Angel's on-screen experience isn't limited to his successful A&E series. He played "Luke Blade" in Episode 18 of "CSI: New York's" third season. The episode, titled "Sleight Out of Hand," aired Feb. 28, 2007.
In the episode, Angel plays a murderous magician who kills his victims in ways eerily similar to the death-defying illusions he showcases in his act. Angel performed three illusions on the show: sawing a person in half, setting himself on fire and submerging himself in water.
Angel also appeared on screen Oct. 24, 2007, in an episode of NBC's "Phenomenon." The show involves contestants who are competing for the title of "Next Great Mentalist" and Angel served as a judge alongside fellow illusionist, Uri Geller.
During the show the contestant, paranormalist Jim Callahan, claimed to summon the spirit of author Raymond Hill and ask the spirit to reveal the contents of a locked box for his "Phenomenon" audition.
While Geller applauded Callahan's performance, Angel wasn't impressed. He called Callahan's act "comical" and challenged both Callahan and Geller to use their paranormal powers to determine the contents of two envelopes that he pulled from his pocket.
Angel offered to give $1 million of his own money to the person who successfully predicted the envelopes' contents.
This unscripted "stunt" infuriated Callahan and Geller. A shouting match soon ensued and Callahan called Angel an "ideological bigot." As the argument escalated it became increasingly physical and security guards struggled to separate the two men. The live broadcast then abruptly cut to commercial.

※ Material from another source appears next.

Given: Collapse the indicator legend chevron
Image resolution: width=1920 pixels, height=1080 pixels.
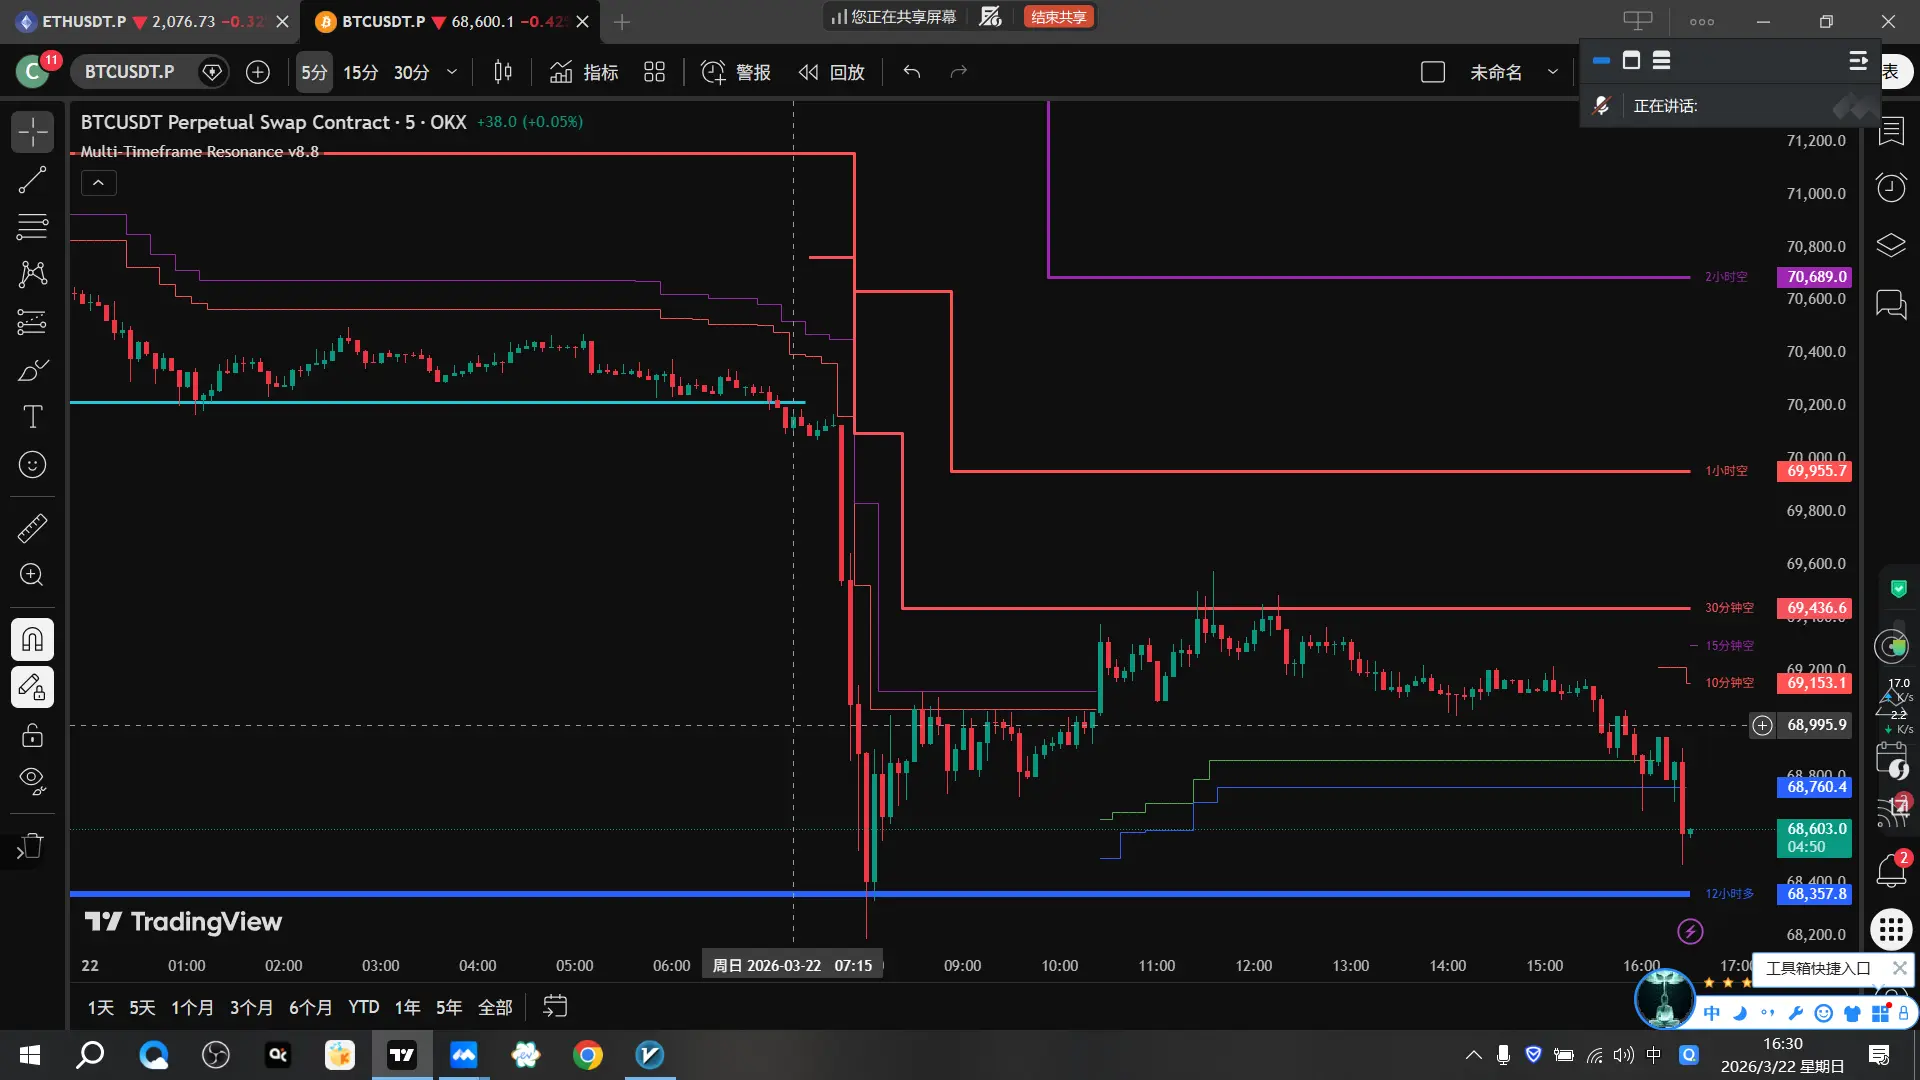Looking at the screenshot, I should pos(98,183).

Angel later revealed the contents of one of the two envelopes: an index card with "911" written on it. He explained how, "If on 9-10 somebody could have predicted that 9-11 was going to happen, they could have saved thousands of lives."
The personal attacks continued after the revelation. Callahan implied Angel was blasphemous and suggested the "Mindfreak" illusion where Angel walks on water was "his way of proving Jesus Christ wasn't real."
Callahan also said, "Every Christian in the world should be angry with him."
Angel is slated to appear in a film adaptation of the Lee Falk comic, "Mandrake the Magician." He will play the character of Mandrake's father, Theron, who is the headmaster of the College of Magic and the guardian of the mind crystal. While no production dates have been announced, shooting is expected to begin in 2009.
Angel published "Mindfreak: Secret Revelations," on April 24, 2007. The 295-page book details the early beginnings of his career, memorable demonstrations from his TV show and personal reflections. "Secret Revelations" also contains several pictures and provides step-by-step instructions for 40 of his basic Mindfreaks.
Laura Morton helped the magician write the book, which has since been named a Los Angeles Times bestseller.
Angel has four independent musical releases, including one three-disc set, on APITRAG Records: "Musical Conjurings from the World of Illusion" (1998); the "Trilogy" three disc set (2000); "Mindfreak" (2002); and "Criss Angel Mindfreak" (2006).